[Opening Exercise data section]

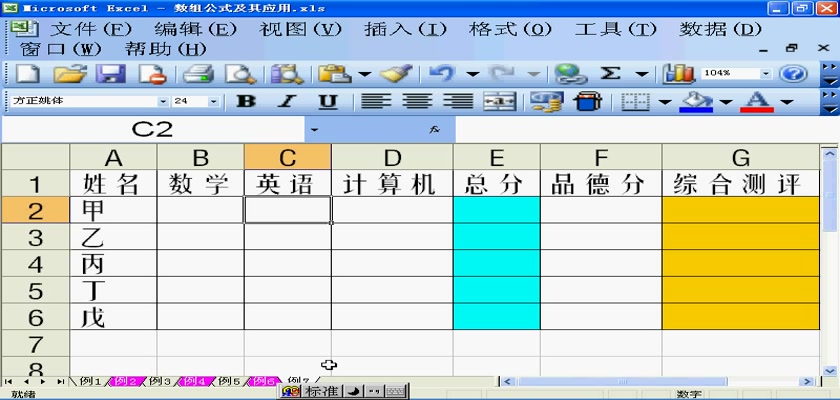The width and height of the screenshot is (840, 400).
Task: Open the Chart Wizard icon
Action: tap(680, 74)
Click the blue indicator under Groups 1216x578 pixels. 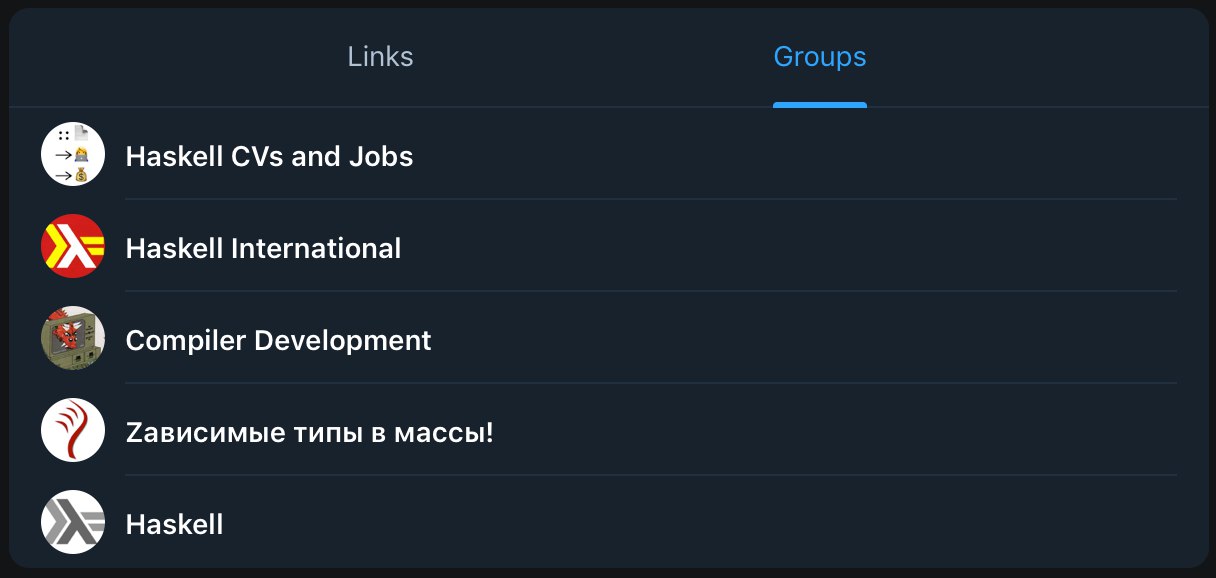pos(820,104)
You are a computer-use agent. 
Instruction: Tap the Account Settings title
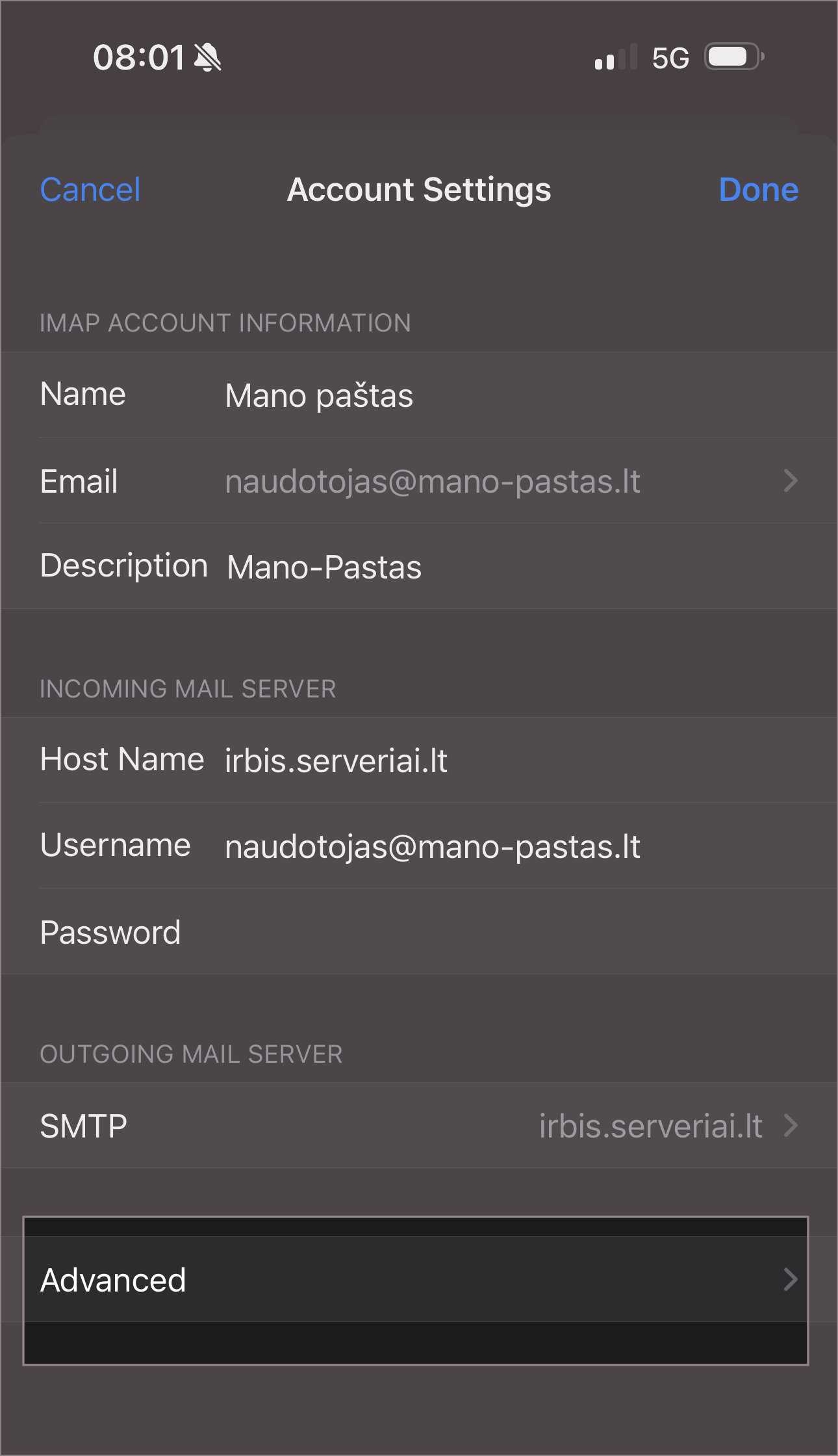click(419, 190)
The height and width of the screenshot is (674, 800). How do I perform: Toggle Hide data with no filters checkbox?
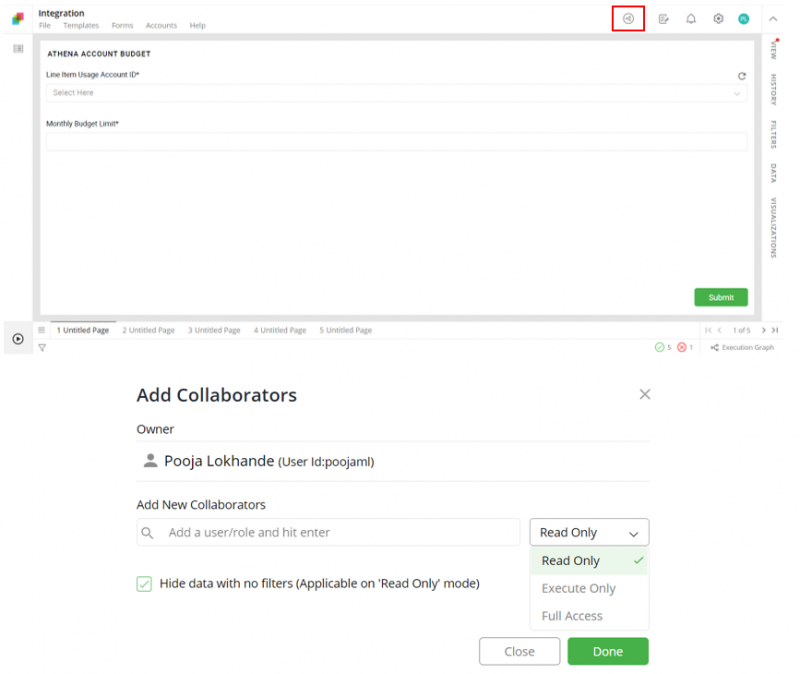[144, 583]
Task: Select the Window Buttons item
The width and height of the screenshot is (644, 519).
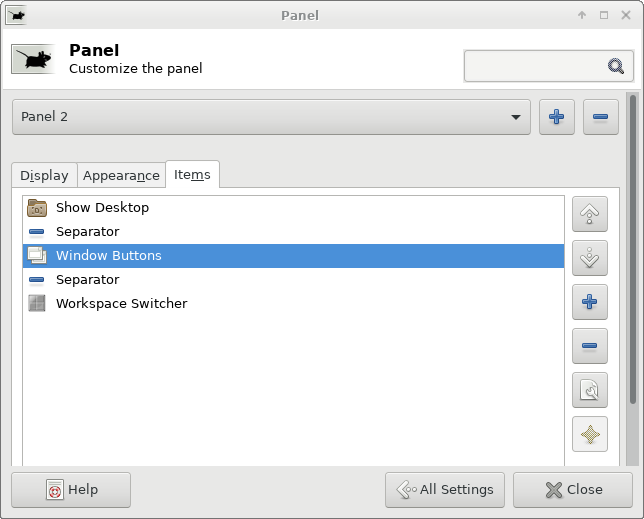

[Closing Exercise data section]

### Work instruction
Please reproduce nothing but the lines from the one containing "Instruction: Tap the Account Settings title" through the closing line of the listing, retyped word for word, pictures excluded.

### Answer section
Instruction: Tap the Account Settings title
click(419, 190)
The height and width of the screenshot is (674, 800). How do I perform: Toggle Hide data with no filters checkbox?
[144, 583]
Task: Select the Window Buttons item
The width and height of the screenshot is (644, 519).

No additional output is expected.